Volunteers with Sierra Harvest's Gold Country Gleaners recently picked excess fruit from a private orchard. Through the organization, fresh food that would otherwise go to waste is donated to the Interfaith Food Ministry in Grass Valley.
Submitted by Miriam Limov


If you are a landowner who would like to host a gleaning of your excess fruit or produce, visit:


In Nevada County alone, each year thousands of pounds of perfectly good fruit and greens end up rotting in the ground or garbage.

However, since 2011 more than 100 volunteers with Gold Country Gleaners have done what they can to “glean,” or harvest produce that would otherwise go to waste.

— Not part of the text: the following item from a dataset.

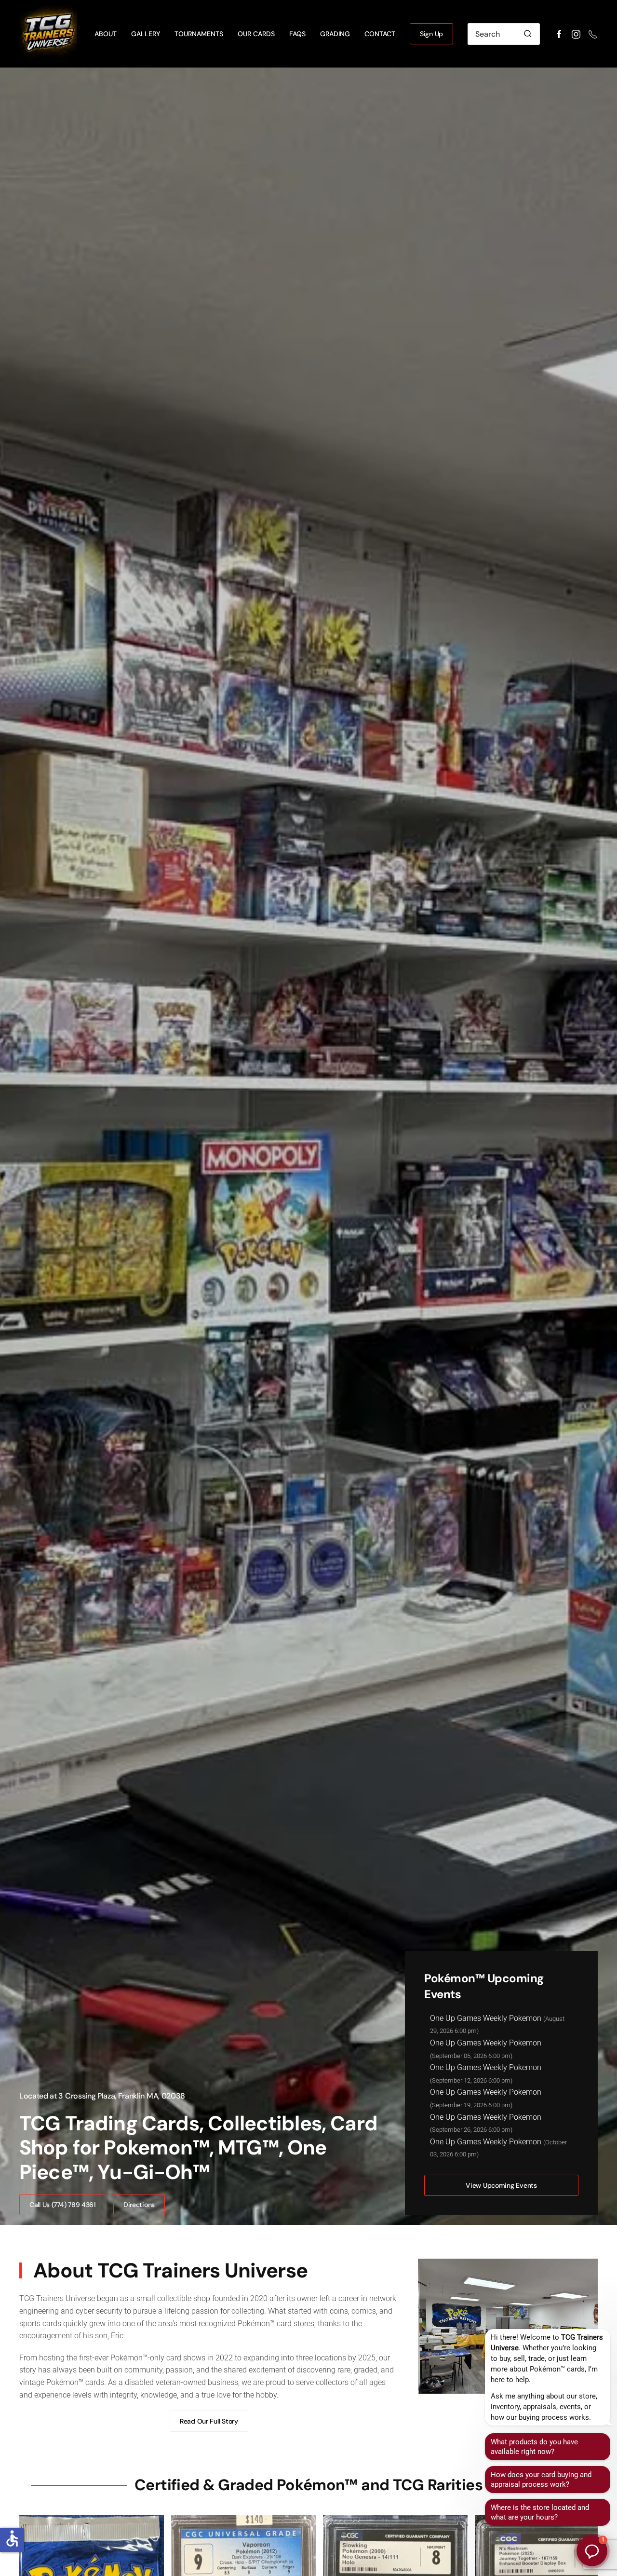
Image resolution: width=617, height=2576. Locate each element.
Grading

Now that nonprofit organization has gotten a significant boost thanks to Sierra Harvest, which is now overseeing the gleaning efforts, recruiting more volunteers and donating much-needed fresh produce to the Interfaith Food Ministry.

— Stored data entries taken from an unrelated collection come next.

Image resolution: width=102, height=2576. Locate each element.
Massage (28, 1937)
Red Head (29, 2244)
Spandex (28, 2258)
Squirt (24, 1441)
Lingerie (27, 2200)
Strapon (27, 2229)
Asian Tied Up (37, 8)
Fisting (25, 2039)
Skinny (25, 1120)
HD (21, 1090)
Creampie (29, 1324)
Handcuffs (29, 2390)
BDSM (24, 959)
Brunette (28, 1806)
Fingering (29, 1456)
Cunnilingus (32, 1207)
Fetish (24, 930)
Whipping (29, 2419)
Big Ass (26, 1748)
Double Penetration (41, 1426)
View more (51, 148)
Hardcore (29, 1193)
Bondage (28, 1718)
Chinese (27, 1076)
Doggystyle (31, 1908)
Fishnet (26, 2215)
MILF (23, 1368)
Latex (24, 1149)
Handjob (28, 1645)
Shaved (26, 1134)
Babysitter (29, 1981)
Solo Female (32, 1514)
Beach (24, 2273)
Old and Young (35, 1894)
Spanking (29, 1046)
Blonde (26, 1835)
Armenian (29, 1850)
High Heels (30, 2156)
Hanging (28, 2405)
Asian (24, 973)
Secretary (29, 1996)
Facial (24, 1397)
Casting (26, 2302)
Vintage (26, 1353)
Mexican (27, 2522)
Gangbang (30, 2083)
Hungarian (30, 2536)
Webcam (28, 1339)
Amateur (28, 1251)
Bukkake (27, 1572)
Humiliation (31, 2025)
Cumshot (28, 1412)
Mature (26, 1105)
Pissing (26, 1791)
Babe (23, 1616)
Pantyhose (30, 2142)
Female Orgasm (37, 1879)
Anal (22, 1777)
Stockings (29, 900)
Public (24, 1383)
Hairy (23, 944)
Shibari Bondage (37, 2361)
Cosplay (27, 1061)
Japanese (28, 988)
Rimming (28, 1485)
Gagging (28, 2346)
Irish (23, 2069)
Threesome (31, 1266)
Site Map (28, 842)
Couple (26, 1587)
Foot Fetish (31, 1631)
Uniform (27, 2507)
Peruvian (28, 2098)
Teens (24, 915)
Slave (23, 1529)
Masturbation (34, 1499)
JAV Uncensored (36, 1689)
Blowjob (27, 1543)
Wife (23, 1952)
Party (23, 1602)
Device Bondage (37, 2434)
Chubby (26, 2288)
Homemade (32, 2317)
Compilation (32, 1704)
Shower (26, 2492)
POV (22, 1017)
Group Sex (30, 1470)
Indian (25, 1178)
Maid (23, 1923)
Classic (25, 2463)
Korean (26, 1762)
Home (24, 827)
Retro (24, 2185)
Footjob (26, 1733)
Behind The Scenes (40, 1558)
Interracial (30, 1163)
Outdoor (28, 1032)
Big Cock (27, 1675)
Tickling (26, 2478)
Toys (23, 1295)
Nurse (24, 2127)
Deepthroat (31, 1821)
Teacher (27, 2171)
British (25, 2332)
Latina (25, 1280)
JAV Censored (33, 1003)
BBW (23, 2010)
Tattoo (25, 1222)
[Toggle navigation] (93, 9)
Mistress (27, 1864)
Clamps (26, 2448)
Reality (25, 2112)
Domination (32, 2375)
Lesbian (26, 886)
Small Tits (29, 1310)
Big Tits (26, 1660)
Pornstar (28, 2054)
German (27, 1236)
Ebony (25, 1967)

According to a Feeding America Hunger in America 2014 study and an Interfaith Food Ministry client survey data, 72 percent of client households live at or below the federal poverty line. The average annual household income of Interfaith Food Ministry clients is $13,176 — just over $1,000 a month.

“When you’re on a strict budget and trying to feed your family, sometimes fresh produce goes off the grocery list due to the expense,” said Phil Alonso, the food ministry’s executive director. “The Gold Country Gleaners have been a tremendous resource to our county. There’s so much fruit that would have otherwise fallen to the ground to rot. Additionally, there is the health aspect. This program is creating a healthier diet for many of our clients.”

This season, Sierra Harvest and the Gold Country Gleaners are making a concerted effort to reach out to more property owners and potential volunteer gleaners with hopes of bringing in even more food. While over 1,000 pounds of produce was donated in August alone, organizers know there is much more out there still going to waste.

“We’d love to get more gleaning hosts,” said Miriam Limov, of Sierra Harvest. “It’s easy to sign up at SierraHarvest.org. This program is bringing thousands of pounds of fresh produce to 10 percent of the community in need.”

In 2017, the food ministry reported serving an estimated 8,000 people, a quarter of them children, and the effects of hunger are far reaching. A study from the Tufts University Center on Hunger, Poverty and Nutrition Policy found the effects of child hunger can negatively impact cognitive development.

Alonso said a recent gleaning event yielded hundreds of pounds of plums, pears and apples. And not only are goods picked from private properties, an increasing amount of unsold produce from area farmers’ markets is now being donated, he added. Recent donors include First Rain Farm, Fog Dog Farm, Harmony Valley Farm, Mountain Bounty Farm, Pearson Family Orchard, Riverhill Farm and six private homes.

“Sierra Harvest exceeded any and all expectations I had when calling to have the excess fruit gleaned,” said homeowner Kathleen Parsons. “They were promptly responsive and arrived on time, super polite, friendly and went the extra mile and cleaned up all the fruit that had already fallen and disposed of it in my compost pile. I was left with a tidy yard and a feeling of gratitude that I was helping get food to those in need without doing more than reaching out to the absolute right people.”

“Our clients are so grateful when they know they’re getting a batch of fresh fruit — some get emotional,” said Alonso. “IFM has been a beneficiary of Gold Country Gleaners off and on over the years, but thankfully Sierra Harvest is now breathing new life into the program.”